WHAT YOU SHOULD DO: Exactly retype the lines below from the one containing "Task: Toggle bold" through the end of the listing. Leave pictures out.
──────
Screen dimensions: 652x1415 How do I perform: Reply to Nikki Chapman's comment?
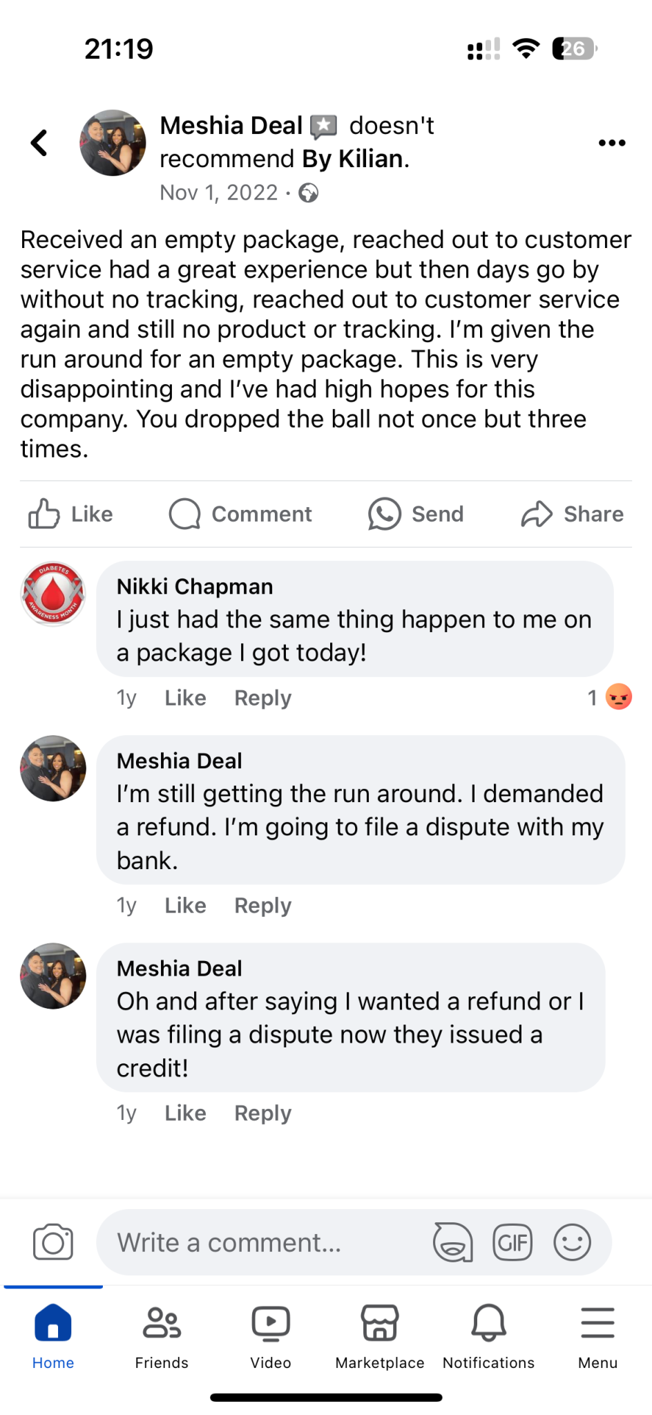pyautogui.click(x=262, y=698)
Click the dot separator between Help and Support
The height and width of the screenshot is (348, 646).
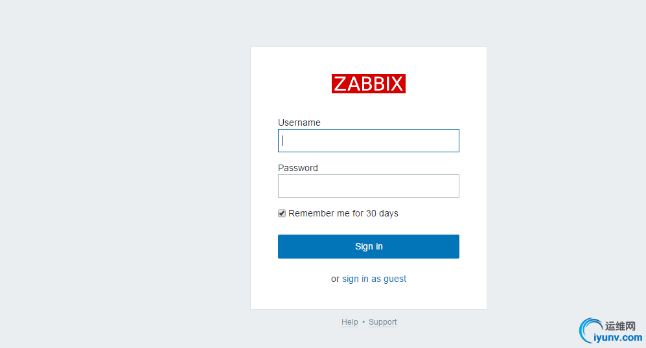pos(363,322)
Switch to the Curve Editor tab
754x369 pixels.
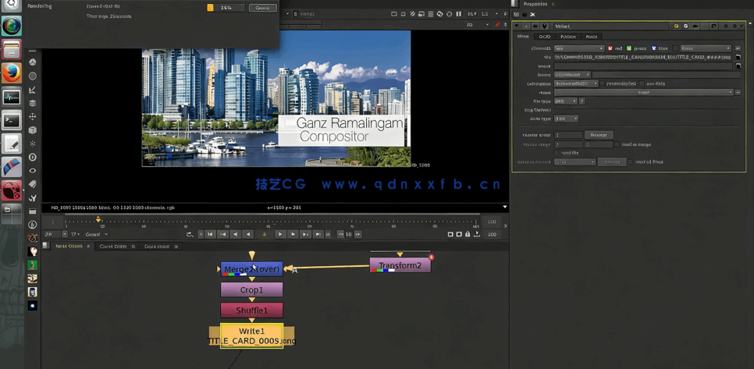click(x=114, y=247)
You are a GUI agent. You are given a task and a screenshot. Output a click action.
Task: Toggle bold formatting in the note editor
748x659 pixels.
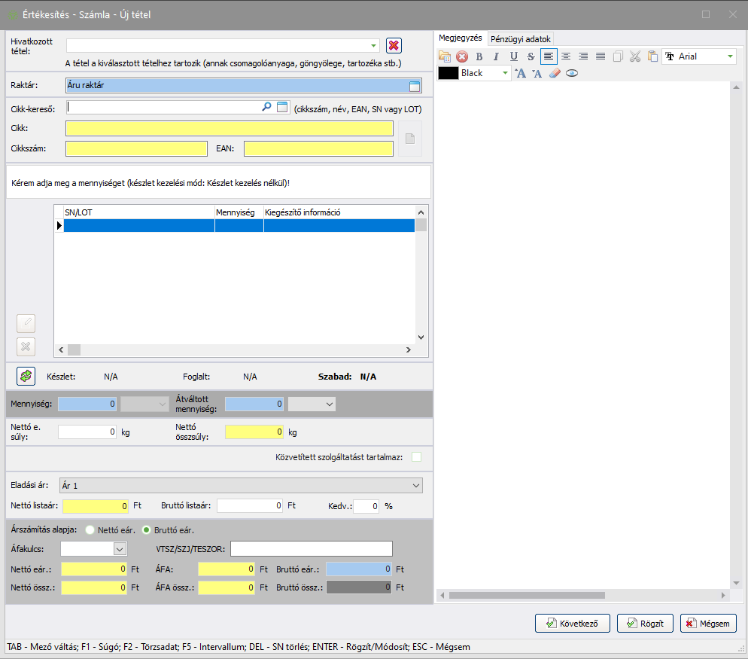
──────
OUTPUT OF THE TASK:
Task: Toggle bold formatting in the note editor
748x659 pixels.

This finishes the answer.